SLURM
Slurm is an open source, fault-tolerant, and highly scalable cluster management and job scheduling system for large and small Linux clusters.
The HPC team has the most comprehensive resource for Dalma available. We will go through some of the basic commands here.
Submit jobs with - sbatch
Create a file in your training folder.
#!/bin/bash
# job.1.sh
#SBATCH -p serial
#SBATCH --job-name=job1
#SBATCH --nodes=1
#SBATCH --ntasks=1
#SBATCH --cpus-per-task=1
#SBATCH --time=00:30:00
#SBATCH -o job.%J.out
#SBATCH -e job.%J.err
#Load your modules
module load gencore/1
# Commands
touch example
ls -lah
tar --remove-files -cvf example.tar example
ls -lah
sleep 5
Submit this job with sbatch.
[gencore@login-0-2 ~]$ :sbatch job.1.sh
Submitted batch job MYJOBID
Take note of the job id, because we will add this job as a dependency for the next job.

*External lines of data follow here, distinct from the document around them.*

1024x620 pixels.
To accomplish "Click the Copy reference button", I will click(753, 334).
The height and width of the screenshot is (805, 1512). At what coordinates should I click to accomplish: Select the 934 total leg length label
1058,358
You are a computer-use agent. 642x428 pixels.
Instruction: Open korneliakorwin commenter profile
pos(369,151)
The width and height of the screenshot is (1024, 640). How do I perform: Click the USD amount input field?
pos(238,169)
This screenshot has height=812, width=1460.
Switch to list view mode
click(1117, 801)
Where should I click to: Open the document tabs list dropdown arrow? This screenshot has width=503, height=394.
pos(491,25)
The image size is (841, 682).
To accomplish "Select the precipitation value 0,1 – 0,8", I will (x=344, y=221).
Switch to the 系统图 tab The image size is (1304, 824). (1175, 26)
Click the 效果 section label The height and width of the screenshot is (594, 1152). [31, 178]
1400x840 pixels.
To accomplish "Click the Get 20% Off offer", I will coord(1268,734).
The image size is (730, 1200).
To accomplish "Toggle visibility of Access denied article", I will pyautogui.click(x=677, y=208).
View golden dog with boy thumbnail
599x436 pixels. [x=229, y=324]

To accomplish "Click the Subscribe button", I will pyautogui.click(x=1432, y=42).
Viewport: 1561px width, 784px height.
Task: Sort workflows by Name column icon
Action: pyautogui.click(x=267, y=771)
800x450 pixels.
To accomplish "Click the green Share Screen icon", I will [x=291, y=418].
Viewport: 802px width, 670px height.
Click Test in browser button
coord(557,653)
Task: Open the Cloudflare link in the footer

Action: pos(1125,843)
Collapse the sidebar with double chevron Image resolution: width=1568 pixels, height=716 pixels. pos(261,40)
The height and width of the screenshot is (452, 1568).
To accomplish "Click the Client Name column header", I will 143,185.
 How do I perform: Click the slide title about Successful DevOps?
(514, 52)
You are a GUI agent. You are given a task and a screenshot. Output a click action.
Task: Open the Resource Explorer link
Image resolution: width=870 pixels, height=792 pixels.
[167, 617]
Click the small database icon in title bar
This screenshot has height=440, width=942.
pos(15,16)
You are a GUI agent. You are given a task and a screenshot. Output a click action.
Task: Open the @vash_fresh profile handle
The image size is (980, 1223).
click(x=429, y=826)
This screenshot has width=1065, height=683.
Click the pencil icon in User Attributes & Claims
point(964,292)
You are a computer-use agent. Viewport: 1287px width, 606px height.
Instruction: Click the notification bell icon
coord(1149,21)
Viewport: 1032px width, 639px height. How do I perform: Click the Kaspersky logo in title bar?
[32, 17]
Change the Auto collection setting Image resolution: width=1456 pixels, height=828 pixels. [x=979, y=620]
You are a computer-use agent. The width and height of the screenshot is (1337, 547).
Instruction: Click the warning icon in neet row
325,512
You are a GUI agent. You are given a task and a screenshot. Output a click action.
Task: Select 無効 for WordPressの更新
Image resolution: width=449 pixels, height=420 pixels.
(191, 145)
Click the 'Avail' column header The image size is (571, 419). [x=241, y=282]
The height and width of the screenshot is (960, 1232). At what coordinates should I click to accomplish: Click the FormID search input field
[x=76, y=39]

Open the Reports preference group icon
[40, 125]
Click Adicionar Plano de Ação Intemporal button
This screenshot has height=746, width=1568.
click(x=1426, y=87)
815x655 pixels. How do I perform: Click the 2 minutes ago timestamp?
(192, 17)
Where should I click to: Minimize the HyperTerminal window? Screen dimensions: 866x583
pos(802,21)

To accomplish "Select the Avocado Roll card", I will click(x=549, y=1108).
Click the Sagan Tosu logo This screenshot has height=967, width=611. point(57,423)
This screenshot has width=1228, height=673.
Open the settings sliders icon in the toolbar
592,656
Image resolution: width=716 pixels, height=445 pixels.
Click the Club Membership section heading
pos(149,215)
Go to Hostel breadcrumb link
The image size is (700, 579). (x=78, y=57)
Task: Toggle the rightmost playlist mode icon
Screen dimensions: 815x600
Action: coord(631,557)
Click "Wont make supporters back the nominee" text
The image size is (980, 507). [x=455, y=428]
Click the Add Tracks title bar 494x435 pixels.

Investigate jobs with - squeue
squeue -u $USER
Submit a job with dependencies
#!/bin/bash
# job.2.sh
#SBATCH -p serial
#SBATCH --job-name=job2
#SBATCH --nodes=1
#SBATCH --ntasks=1
#SBATCH --cpus-per-task=1
#SBATCH --time=00:30:00
#SBATCH -o job.%J.out
#SBATCH -e job.%J.err
#Load your modules
module load gencore/1
# Commands
touch example
ls -lah
tar -xvf example.tar
ls -lah
sleep 5
sbatch job.2.sh --dependency=afterok:MYJOBID #Substitute in your job id
If you submitted your jobs within ~5 minutes of eachother, you should see something like this when running squeue.
JOBID PARTITION NAME USER ST TIME NODES NODELIST(REASON)
55125 ser_std job2 gencore PD 0:00 1 (Dependency)
55124 ser_std job1 gencore PD 0:04 1 compute-7-18